Imaging experts discuss the challenges with traditional imaging modalities for prostate cancer, commenting on the bone scan and CT scan.
Umesh D. Oza, MD: So, thinking about those traditional imaging models you mentioned, Dr Sohi, bone scan and the CT scan. What are some of the limitations or challenges associated with these traditional imaging studies for prostate cancer? You know, as far as quality interpretation, sensitivity, specificity, if you can comment. I’m not looking for perfect numbers on that, but just generally. What have you seen [as] the challenges of those types of modalities?
Jaideep S. Sohi, MD: I think this is a very timely and important question. As we look at the landscape, prostate cancer is one of the leading causes of mortality and morbidity in men. And until recently, some of the imaging modalities that we’ve had at our fingertips have been CT and bone scan; we talked about that…. And although they are wonderful in their own right, they also come with some inherent challenges. For example, a bone scan starts to become useful once the patient’s PSA is elevated; for example, a PSA of 20 or higher. Unfortunately, at that PSA level, oftentimes the disease has spread outside of the pelvis, and at that time the treatment options may be limited. [It’s] the same thing with CT scan. CT imaging is the workhorse of radiology. We use CT for many, many indications in prostate cancer. I might use it as a first-line modality. Some challenges with CT include [that] oftentimes it’s ordered as CT abdomen and pelvis, which is statistically where you’ll see most of the prostate cancer involvement. But you can see evidence of metastatic disease outside of the abdominal pelvic cavity, in the chest, head, and neck, and so forth. So you’re missing some key areas right there.
And the second equally important challenge with CT imaging is that we look at lymph nodes with a size criteria. So [if] we have short axis dimensions of 1 cm or greater, [that] is when we start calling these lymph nodes abnormal. The challenge with that thought process is that, again, we know that in prostate cancer, up to two-thirds of the time, the lymph nodes that are involved with prostate cancer are not enlarged for CT criteria. You can see a dilemma; you have a CT scan with multiple lymph nodes that are not enlarged. What do they mean? We don’t know. So we have to look at an additional imaging modality or biopsy to resolve those lymph nodes. Those are some of the challenges that we see with the conventional traditional imaging modalities.

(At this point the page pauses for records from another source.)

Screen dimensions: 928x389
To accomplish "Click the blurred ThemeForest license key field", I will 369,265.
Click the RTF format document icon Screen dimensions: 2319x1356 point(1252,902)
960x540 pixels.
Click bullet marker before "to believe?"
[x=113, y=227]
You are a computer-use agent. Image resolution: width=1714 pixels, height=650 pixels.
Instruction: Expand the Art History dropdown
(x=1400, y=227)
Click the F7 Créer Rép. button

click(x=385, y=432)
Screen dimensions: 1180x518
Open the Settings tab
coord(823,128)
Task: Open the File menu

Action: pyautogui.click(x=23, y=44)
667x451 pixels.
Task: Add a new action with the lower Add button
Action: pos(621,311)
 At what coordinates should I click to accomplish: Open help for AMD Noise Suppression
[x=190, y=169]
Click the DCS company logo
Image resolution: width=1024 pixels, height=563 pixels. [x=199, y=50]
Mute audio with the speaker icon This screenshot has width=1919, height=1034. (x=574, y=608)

Umesh D. Oza, MD: I absolutely agree. And I think that’s what we’ve learned with these PET scans [is that] size really doesn’t matter anymore. You’re really looking for the metabolic activity or the avidity of these lesions. So it’s really changing and upstaging some of our patients. One thing I would also add on the bone scan, you’re absolutely right, the PSA matters in that situation, but I liken this bone scan sometimes to a set rate for the clinicians. It’s going to be positive, right? It’s positive in everything. We just have to sort out what it is. So we’re trying to find those early lesions, yet the bone scan’s not going to be very specific about what we’re seeing. We may see a little dot here and there, and it may be a tendon insertion, a benign osteophyte. Maybe it’s a little degenerative change. We’re still left with having that bone scan and maybe getting another follow-up, as I’m sure you’d recommend, just like I do recommend a CT correlate. Sometimes plain films are OK, but at the end of the day, a CT scan will probably answer the question, and we can close the book on that unknown lesion. And, of course, we talked [about MRI] earlier. The limitation is obvious. It’s the field of view, right? As you mentioned, they order that in the pelvis for the CT. And we’re missing out on CT chest and neck, where some of the PET imaging, what we’re about to talk about, overcomes that limitation of the field of view, and it’s not just being limited to the pelvis—even it doesn’t even go past the chest, right? So if you have a lesion by the iliac vein, [where] we’ve seen a lot metastatic disease, I agree with you [that] we’re not going to pick those up.